Comment has been sought from park management.

Longtime Brunswick and District Progress Association member Patricia Warren said lobbying councillors before Thursday’s notice of motion was critical to the preservation of foreshore parklands in Brunswick Heads and keeping them outside the operational boundaries of the caravan parks’.

Mrs Warren said the trust ‘is leveraging their claims to Lot 7005 in Massy Greene, the grassed foreshore at Ferry and the whole of the WW1 Memorial Pine Park on the Terrace on “continuous use rights”.

‘Their case is tenuous at best. Their evidence dismisses documented decades of opposition to their illegal encroachments onto these parklands,’ she said.

Licensed in good faith

‘It also dismisses Byron council’s licences given in good faith to allow the caravan parks to continue to operate whilst Plans of Management were prepared and continues to leverage its argument that it is planning its development within “agreed boundaries.”

‘The legality of that position would not pass independent scrutiny!

‘Photographic evidence used by NSWCHPT to justify their claims is poor and again would not pass independent scrutiny.

‘Perhaps readers would like to judge the credibility of NSWCPT’s claim of “continuous use rights” in the following context:

‘The southern section of the Terrace was the Brunswick Heads Flora and Fauna Reserve. It was planted out as a WW1 Memorial commencing 1918.

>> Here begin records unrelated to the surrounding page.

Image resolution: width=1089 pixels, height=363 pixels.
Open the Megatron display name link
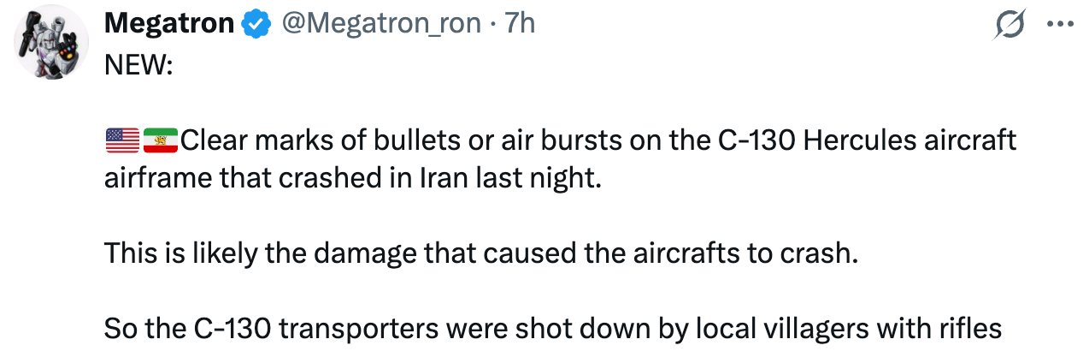coord(169,24)
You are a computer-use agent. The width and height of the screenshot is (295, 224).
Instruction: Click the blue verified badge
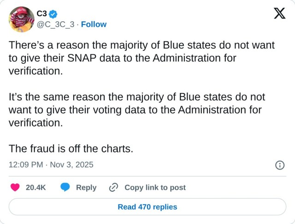point(53,14)
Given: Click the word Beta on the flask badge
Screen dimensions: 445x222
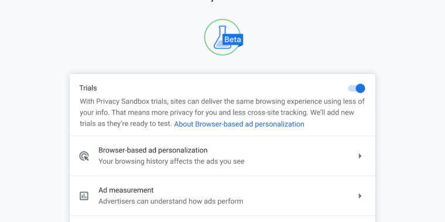Looking at the screenshot, I should tap(232, 40).
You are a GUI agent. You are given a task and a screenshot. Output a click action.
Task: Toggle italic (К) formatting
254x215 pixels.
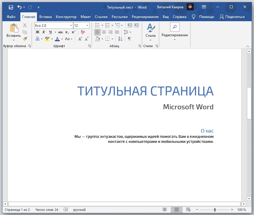(x=44, y=32)
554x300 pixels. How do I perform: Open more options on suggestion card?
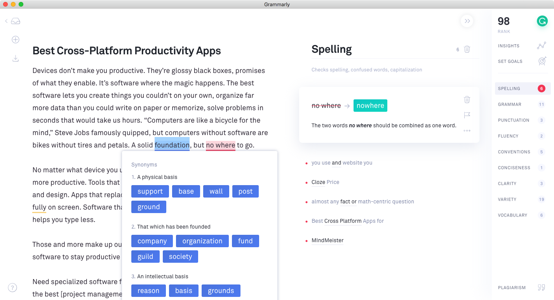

‘Illegal caravan park encroachments were identified by Byron Shire Council (BSC) in 1988. BSC has endeavoured to address these primitive camping encroachments.

‘In response BSC was dismissed in 2006 by Minister Tony Kelly and North Coast Accommodation Trust not only changed the use to short term sites but during the Clause 45 Sewage Moratorium installed a ‘temporary’ amenities block at the southern end for Xmas 2007, added to the sewerage load and extended the area of the operation of the caravan park.

‘All of this was and continues to date in an area protected under the Threatened and Endangered Species Act and part is identified on BSC’s map as SEPP 14.

‘Now, the Trust is intending to develop the area for residential purposes and leveraging its arguments on highly surreptitious grounds under the Residential (Land Lease) Communities Act s136 and the EP&A “continuous use rights”.

‘A similar pattern of behaviour by NSWCHPT is being applied to the flood prone foreshore and road reserve at Ferry and part Lot 7005 in Massy Greene.

‘Parks do not fall as manna from heaven. They have to be fought for.

‘If community members want these invaluable foreshore lands kept as open space for public recreation, then councillors need to know now in readiness for their decision,’ she told Echonetdaily.